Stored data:
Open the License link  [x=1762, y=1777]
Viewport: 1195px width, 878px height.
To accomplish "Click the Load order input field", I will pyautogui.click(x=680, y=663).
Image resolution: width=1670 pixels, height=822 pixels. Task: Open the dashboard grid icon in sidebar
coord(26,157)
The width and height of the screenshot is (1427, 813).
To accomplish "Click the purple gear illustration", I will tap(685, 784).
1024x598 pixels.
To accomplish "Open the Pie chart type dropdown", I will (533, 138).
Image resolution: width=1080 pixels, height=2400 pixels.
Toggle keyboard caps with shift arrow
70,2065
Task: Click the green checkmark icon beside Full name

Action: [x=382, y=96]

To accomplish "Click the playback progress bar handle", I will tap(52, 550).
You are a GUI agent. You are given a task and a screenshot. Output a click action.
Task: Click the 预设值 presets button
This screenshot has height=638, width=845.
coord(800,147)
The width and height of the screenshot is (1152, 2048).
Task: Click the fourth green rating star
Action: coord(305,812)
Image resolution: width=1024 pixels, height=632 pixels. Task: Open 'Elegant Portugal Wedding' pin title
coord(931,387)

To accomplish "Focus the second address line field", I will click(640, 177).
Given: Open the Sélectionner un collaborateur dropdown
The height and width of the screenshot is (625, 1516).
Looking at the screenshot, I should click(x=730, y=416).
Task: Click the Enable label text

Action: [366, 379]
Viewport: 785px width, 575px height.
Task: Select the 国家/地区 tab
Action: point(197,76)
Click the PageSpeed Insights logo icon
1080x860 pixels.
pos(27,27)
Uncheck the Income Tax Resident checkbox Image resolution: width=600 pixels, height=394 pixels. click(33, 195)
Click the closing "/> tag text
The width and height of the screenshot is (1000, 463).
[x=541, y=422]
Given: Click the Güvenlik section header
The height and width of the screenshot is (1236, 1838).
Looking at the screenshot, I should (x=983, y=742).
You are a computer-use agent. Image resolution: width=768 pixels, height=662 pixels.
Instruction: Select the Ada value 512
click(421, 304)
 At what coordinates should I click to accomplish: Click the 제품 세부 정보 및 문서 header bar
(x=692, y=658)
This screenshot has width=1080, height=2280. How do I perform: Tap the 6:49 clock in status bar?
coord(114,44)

• **WORK TO BE COMPLETED**: Could you retype all of the records above exactly as they appear?

• **FINISHED EXERCISE**:
Open the License link  [x=1762, y=1777]
Viewport: 1195px width, 878px height.
To accomplish "Click the Load order input field", I will pyautogui.click(x=680, y=663).
Image resolution: width=1670 pixels, height=822 pixels. Task: Open the dashboard grid icon in sidebar
coord(26,157)
The width and height of the screenshot is (1427, 813).
To accomplish "Click the purple gear illustration", I will tap(685, 784).
1024x598 pixels.
To accomplish "Open the Pie chart type dropdown", I will (533, 138).
Image resolution: width=1080 pixels, height=2400 pixels.
Toggle keyboard caps with shift arrow
70,2065
Task: Click the green checkmark icon beside Full name

Action: [x=382, y=96]

To accomplish "Click the playback progress bar handle", I will tap(52, 550).
You are a GUI agent. You are given a task and a screenshot. Output a click action.
Task: Click the 预设值 presets button
This screenshot has height=638, width=845.
coord(800,147)
The width and height of the screenshot is (1152, 2048).
Task: Click the fourth green rating star
Action: coord(305,812)
Image resolution: width=1024 pixels, height=632 pixels. Task: Open 'Elegant Portugal Wedding' pin title
coord(931,387)

To accomplish "Focus the second address line field", I will click(640, 177).
Given: Open the Sélectionner un collaborateur dropdown
The height and width of the screenshot is (625, 1516).
Looking at the screenshot, I should click(x=730, y=416).
Task: Click the Enable label text

Action: [366, 379]
Viewport: 785px width, 575px height.
Task: Select the 国家/地区 tab
Action: point(197,76)
Click the PageSpeed Insights logo icon
1080x860 pixels.
pos(27,27)
Uncheck the Income Tax Resident checkbox Image resolution: width=600 pixels, height=394 pixels. click(33, 195)
Click the closing "/> tag text
The width and height of the screenshot is (1000, 463).
[x=541, y=422]
Given: Click the Güvenlik section header
The height and width of the screenshot is (1236, 1838).
Looking at the screenshot, I should (x=983, y=742).
You are a computer-use agent. Image resolution: width=768 pixels, height=662 pixels.
Instruction: Select the Ada value 512
click(421, 304)
 At what coordinates should I click to accomplish: Click the 제품 세부 정보 및 문서 header bar
(x=692, y=658)
This screenshot has width=1080, height=2280. How do I perform: Tap the 6:49 clock in status bar?
coord(114,44)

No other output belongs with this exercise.